» Data entries:

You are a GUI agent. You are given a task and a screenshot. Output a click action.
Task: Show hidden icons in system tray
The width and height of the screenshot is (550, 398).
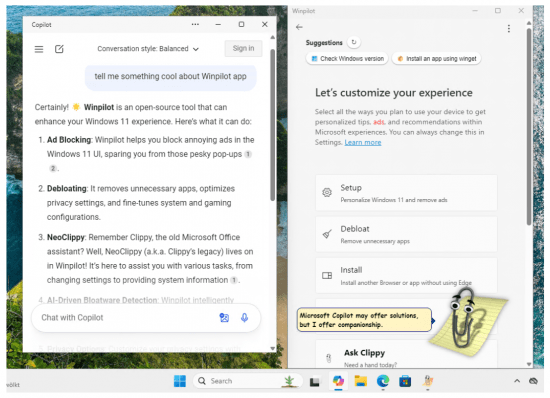pyautogui.click(x=517, y=381)
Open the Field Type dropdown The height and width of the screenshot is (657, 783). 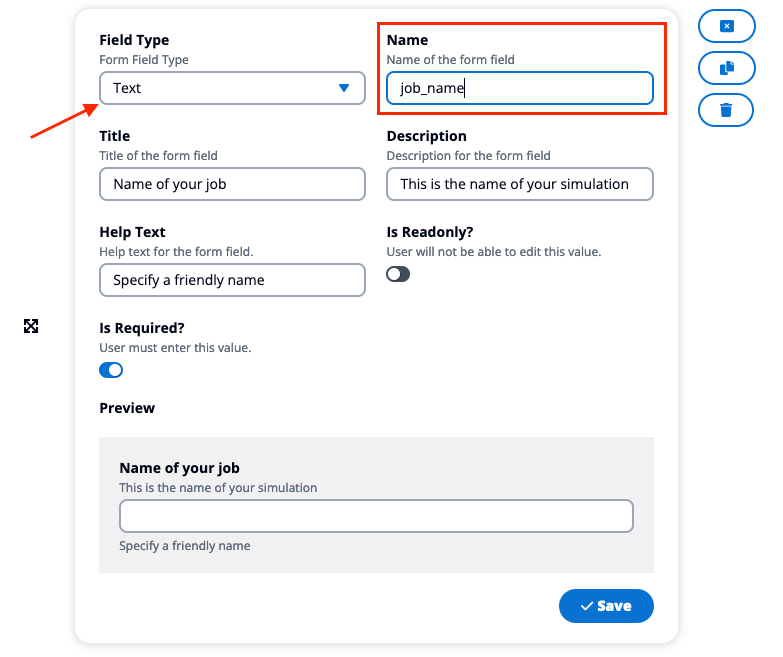tap(232, 88)
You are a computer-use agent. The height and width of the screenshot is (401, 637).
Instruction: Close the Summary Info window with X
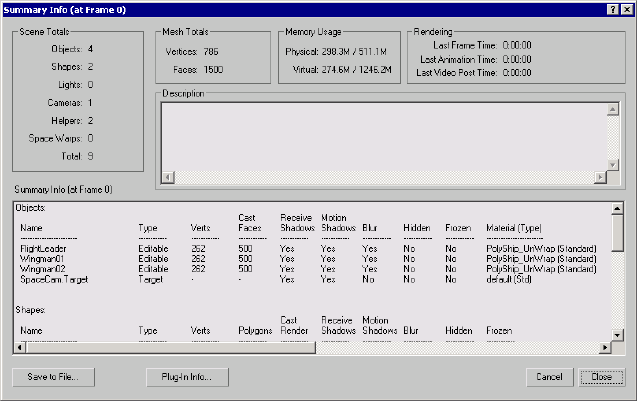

» What you are asked to do:
From the entries, report each line that includes the word "agent".

» Exercise response:
You are a GUI agent. You are given a task and a screenshot. Output a click action.
You are a computer-use agent. The height and width of the screenshot is (401, 637).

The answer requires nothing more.